Please pull out every line of the rows below that contains the word "bold". Letter case matters.

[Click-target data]
......

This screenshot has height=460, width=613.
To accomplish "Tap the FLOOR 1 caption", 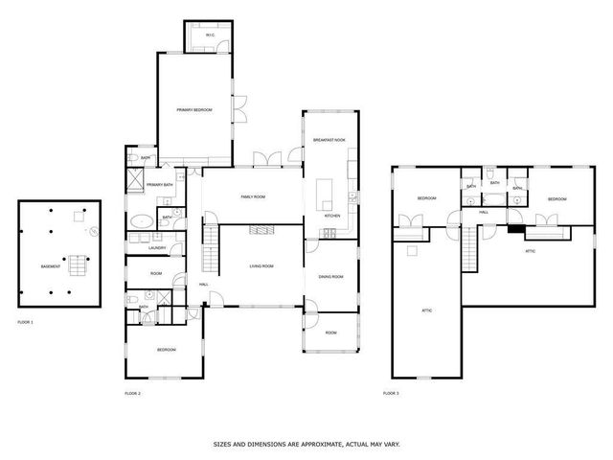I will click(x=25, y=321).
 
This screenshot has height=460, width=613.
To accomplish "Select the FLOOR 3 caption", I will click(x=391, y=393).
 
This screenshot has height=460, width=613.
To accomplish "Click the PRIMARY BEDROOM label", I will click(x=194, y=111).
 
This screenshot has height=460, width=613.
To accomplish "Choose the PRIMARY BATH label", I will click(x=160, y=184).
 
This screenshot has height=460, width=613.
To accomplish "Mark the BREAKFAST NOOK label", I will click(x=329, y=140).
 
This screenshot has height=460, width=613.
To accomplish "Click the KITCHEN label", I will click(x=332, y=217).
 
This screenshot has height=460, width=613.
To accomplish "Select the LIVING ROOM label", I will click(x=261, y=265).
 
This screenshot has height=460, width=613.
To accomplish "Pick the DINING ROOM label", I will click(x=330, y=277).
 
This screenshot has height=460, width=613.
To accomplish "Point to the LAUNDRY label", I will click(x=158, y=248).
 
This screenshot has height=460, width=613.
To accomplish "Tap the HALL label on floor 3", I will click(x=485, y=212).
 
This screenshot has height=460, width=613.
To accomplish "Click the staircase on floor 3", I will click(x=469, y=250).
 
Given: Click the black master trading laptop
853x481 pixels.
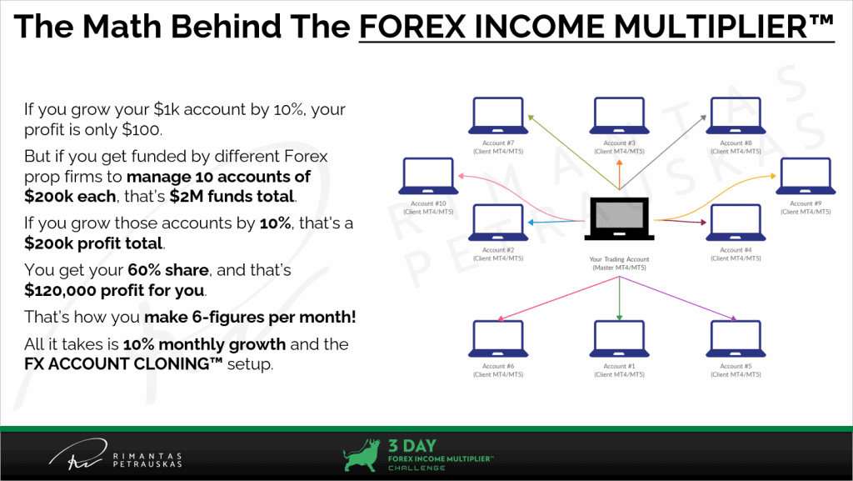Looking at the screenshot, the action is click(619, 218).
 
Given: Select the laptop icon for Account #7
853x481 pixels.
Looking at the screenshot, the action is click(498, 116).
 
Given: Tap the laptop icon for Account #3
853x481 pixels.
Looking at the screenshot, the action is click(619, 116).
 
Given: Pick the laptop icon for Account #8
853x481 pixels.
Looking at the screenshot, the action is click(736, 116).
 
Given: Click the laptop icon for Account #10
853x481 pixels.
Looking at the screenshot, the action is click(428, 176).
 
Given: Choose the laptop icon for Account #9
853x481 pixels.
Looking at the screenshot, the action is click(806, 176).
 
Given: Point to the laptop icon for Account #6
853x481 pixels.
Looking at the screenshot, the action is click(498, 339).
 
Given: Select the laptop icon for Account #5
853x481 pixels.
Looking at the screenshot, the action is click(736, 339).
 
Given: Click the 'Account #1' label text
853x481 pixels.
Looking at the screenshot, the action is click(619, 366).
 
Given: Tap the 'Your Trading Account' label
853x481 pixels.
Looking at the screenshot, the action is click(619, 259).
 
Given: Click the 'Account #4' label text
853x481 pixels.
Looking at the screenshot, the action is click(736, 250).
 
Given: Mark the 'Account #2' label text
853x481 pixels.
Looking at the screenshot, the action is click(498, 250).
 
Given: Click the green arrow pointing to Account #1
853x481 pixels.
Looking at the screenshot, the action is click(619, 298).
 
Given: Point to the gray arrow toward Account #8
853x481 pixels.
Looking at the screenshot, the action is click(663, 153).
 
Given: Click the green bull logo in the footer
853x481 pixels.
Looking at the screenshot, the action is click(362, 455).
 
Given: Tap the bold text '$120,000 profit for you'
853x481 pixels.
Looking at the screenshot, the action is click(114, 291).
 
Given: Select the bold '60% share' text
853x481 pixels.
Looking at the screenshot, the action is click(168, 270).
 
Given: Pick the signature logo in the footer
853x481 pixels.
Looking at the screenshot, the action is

......

*SOLUTION TO THE EXERCISE*.
Given: Tap the bold text '$120,000 profit for you'
Given: Select the bold '60% share' text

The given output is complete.